The 6th CERGAS SDA Bocconi – Essity Long-Term Care Monitor Report (in Italian), edited by Giovanni Fosti, Elisabetta Notarnicola, and Eleonora Perobelli, investigated the financial, HR, and service model sustainability of the sector in the medium to long-term through a survey of 29 of the 32 leading companies in the long-term care market that participate in the Monitor.

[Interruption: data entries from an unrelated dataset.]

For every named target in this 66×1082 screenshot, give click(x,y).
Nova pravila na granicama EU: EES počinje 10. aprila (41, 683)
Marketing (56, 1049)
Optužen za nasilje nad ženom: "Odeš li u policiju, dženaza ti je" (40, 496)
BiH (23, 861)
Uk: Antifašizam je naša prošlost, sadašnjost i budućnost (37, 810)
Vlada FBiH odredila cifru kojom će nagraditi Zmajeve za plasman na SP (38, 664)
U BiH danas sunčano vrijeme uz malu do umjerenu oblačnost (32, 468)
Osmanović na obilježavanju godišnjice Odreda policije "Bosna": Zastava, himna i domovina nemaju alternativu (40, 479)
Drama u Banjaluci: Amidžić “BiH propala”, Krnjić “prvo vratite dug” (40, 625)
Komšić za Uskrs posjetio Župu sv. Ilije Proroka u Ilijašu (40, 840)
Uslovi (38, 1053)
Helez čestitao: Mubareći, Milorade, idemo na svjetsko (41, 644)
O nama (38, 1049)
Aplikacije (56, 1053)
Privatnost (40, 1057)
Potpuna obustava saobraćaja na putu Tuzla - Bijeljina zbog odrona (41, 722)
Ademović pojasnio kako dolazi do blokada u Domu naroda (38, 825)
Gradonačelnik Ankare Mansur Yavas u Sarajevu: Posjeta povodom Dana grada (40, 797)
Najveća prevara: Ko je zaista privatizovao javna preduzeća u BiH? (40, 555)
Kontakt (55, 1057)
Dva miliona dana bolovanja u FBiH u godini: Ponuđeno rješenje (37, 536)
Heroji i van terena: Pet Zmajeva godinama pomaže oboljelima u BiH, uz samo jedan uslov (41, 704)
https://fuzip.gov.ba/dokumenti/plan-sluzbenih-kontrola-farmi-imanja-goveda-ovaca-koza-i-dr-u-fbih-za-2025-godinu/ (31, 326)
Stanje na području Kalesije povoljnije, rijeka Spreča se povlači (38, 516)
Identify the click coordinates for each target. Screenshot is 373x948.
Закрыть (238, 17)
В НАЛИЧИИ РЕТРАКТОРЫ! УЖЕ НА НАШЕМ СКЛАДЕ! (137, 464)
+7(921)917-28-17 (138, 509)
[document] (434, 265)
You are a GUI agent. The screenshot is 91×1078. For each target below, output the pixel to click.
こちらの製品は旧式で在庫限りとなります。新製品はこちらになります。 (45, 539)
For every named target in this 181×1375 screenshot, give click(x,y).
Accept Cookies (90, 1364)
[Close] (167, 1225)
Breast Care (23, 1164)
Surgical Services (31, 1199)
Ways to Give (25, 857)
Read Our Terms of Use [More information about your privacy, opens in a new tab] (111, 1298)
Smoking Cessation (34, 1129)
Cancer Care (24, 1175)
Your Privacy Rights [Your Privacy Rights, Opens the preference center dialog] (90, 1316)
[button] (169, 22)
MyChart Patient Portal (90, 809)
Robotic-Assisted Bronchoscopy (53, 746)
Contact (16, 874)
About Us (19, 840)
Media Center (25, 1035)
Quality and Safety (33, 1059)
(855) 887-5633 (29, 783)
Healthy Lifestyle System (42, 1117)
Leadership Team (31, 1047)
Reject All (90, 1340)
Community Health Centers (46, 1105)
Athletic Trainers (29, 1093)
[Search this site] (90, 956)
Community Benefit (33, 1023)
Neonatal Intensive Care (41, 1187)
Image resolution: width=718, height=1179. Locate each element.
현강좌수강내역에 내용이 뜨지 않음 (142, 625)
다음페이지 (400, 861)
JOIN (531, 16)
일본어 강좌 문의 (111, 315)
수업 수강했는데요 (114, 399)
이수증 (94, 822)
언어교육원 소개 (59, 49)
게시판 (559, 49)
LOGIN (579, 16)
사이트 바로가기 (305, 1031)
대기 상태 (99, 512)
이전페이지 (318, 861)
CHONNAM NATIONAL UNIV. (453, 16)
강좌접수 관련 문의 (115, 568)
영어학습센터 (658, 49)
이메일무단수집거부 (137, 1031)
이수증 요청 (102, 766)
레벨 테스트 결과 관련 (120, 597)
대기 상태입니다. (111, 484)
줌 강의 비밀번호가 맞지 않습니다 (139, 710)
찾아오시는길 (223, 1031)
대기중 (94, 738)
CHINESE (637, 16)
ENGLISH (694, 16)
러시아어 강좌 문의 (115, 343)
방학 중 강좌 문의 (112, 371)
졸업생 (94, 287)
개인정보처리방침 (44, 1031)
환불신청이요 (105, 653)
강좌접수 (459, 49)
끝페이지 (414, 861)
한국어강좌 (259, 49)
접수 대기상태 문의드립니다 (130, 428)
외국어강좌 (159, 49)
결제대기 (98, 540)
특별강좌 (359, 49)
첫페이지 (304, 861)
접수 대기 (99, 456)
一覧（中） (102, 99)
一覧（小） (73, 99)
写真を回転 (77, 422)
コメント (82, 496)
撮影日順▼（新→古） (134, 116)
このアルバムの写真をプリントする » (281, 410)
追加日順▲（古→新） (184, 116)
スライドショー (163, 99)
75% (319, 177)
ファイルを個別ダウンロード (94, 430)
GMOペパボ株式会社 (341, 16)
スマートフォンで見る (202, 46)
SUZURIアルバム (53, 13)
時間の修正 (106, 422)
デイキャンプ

At the beginning of 2023, the financial situation of the entities interviewed was improving, with a 20.7% increase in the value of production compared to 2019 and an improvement in EBITDA. However, three factors mainly undermine financial sustainability:

  • The insufficient level of public tariffs paid to managers of long-term care facilities.
  • The willingness of families to pay.
  • The high fragility of users who access publicly funded places.

 

In terms of HR and skills sustainability, the shortage of personnel continues to be a central issue for managers, with more marked shortages among those who only manage the social and healthcare supply chain (where 18% of doctors and nurses and 11% of OSS are missing) compared to those who also manage health services (e.g., acute care beds, long-term care, rehabilitation). The Report highlights some of the most recurring problems in the LTC sector: dissatisfied staff, high turnover (33% for healthcare staff and 25% for care staff), and difficulty in finding replacements, also due to applications not suited to the needs of long-term care providers.

 

The Report provides a snapshot of a sector in which service models evolve slowly. Although the current social context continually signals the need for holistic care, providers notice that the needs least addressed by the LTC sector are those of psychological support for the elderly and the family (with a score of 3.4 on a scale of 1 to 5). On the other hand, the ability of the services to provide excellent complex and basic assistance is confirmed (4.9 and 4.4 out of 5). For managers, care provided in LTC facilities and integrated home care are confirmed as strategic services, with scores of 4.86 and 4 out of 5, respectively. However, teleassistance and telemedicine services (2.76 out of 5) and support for family caregivers (2.4 out of 5) are not recognized as crucial and strategic. This makes it clear that while the use of technology is now widespread in some areas of elderly care, such as the management of medical records (score of 4.41 out of 5), it still struggles to emerge as a key tool for services, in the provision of therapies (2.86 out of 5), or for designing care paths with artificial intelligence (1.62 out of 5).

 

“The Report allows us to analyze the health of the healthcare sector, providing us with valuable information on its long-term sustainability. The need for a network of fundamental services such as psychological support for the elderly and for the family is certainly the most eloquent fact,” states Massimo Minaudo, CEO of Essity Italia, “and demonstrates how the long-term care sector needs a targeted coordination action, to respond in an increasingly effective manner to the constantly evolving needs of non-self-sufficient individuals.”